ちぎも。腎臓でしょうか、ギョっとする響きですがクリアな味わいであり、欧米系料理に用いても美味しそうです。
きんかん。卵の成長過程における黄身部分ですが、これはちょっと火が通りすぎていたかもしれません。個人的にはもっとレアレアなものが好き。
魚の刺身も出てきます。アカハタを肝ソースで。熟成させた日本酒と共に口中調理して至福のひととき。
なんと海老まで出てきました。鮨屋の終盤で出るそれと同クオリティであり、しっとりと美味。
焼きレバー。レバーは赤ワインで愉しむことが多いですが、ハイボールで楽しむのが当店流。ウイスキーの香ばしいかおりが良く合います。
オムレツ。卵料理はワインに合わせるに最難関と言われることが多いですが、こってりとした白ワインに合わせてグラデーションのある味わいに。
さえずり。食道の部分とのことですが、牛の内臓のような噛み応え並びに風味であり、日本酒をちびりちびりやるにちょうど良いツマミです。
胸肉たたき。清澄な味わいと思いきや、意外にも厚みがあり野性的な風味です。
コロッケはジャガイモの味覚が支配的であり、あまり鶏を感じません。他方、シェフのお父さん(?)が作られているポン酢がハッキリした味わいでポテトと良く合います。
シイタケはじっくりと炙り、傘の部分に旨味が凝縮。日本酒が旨い。
モモ。やはり美味しい。ことモモに限っては串に刺して大ぶりサイズでムシャムシャ食べたかった。
手羽の炭火焼き。こちらは肉というよりも皮ひいてはコラーゲンを楽しむ方向性です。
エンガワ。独特の食感にいつまでも続く脂の風味。さっぱりと万能なロゼが静かに寄り添います。
発酵させた胸肉。旨味が増して後を引く美味しさです。
鶏飯で少し休憩。かなり味が濃く、ご飯ものというよりもツマミという位置づけなのでしょう。
鶏豆腐。鶏の旨味がたっぷり詰まったスープが秀逸。
有終の美は卵かけご飯で飾ります。卵とはついつい黄身に目がいってしまいがちですが、飛来幸鶏の卵は白身まで美味しい。「おかわりは10杯まで無料です。これまでの記録は6杯」とのこと。私は2杯でストップ。大人である。
デザートは飛来幸鶏をたっぷり用いたプリン。期待通り濃厚な味わいで素敵な流れでのフィニッシュです。

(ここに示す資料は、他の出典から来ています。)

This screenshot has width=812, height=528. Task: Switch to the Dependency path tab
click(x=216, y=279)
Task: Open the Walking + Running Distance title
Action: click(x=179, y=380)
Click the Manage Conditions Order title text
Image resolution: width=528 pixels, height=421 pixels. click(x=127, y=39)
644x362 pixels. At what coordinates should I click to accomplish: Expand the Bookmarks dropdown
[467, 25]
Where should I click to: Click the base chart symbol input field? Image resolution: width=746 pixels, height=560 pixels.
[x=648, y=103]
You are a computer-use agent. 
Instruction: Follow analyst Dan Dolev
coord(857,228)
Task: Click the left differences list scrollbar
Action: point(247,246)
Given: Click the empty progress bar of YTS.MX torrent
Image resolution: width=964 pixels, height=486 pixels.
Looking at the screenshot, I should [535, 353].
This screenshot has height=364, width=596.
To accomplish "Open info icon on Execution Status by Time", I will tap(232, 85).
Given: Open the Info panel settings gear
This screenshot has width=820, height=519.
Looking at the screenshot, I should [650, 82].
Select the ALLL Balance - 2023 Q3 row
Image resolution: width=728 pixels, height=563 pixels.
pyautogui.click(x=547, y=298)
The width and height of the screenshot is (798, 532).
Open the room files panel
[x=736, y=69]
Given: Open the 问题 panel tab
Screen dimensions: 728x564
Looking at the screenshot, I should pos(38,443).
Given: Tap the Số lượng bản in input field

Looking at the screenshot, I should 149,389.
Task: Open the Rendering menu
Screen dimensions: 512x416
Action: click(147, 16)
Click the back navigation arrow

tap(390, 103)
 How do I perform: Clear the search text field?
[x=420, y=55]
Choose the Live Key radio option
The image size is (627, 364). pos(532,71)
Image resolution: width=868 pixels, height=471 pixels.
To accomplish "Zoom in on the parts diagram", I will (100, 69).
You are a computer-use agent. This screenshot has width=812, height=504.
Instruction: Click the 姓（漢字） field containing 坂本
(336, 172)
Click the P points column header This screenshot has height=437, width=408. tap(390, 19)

お会計はひとりあたり2万円弱。焼鳥屋と考えれば高く感じますが、実際は酒と鶏肉のマリアージュをひたすらに突き詰める実験室のような印象。「ル クラヴィエール 有栖川」のような食後感。店主の説明を聞きながら食べて飲むに忙しいので、接待のようなおしゃべり中心の会には向かないでしょう。酒好きな女子とデートで訪れるよろし。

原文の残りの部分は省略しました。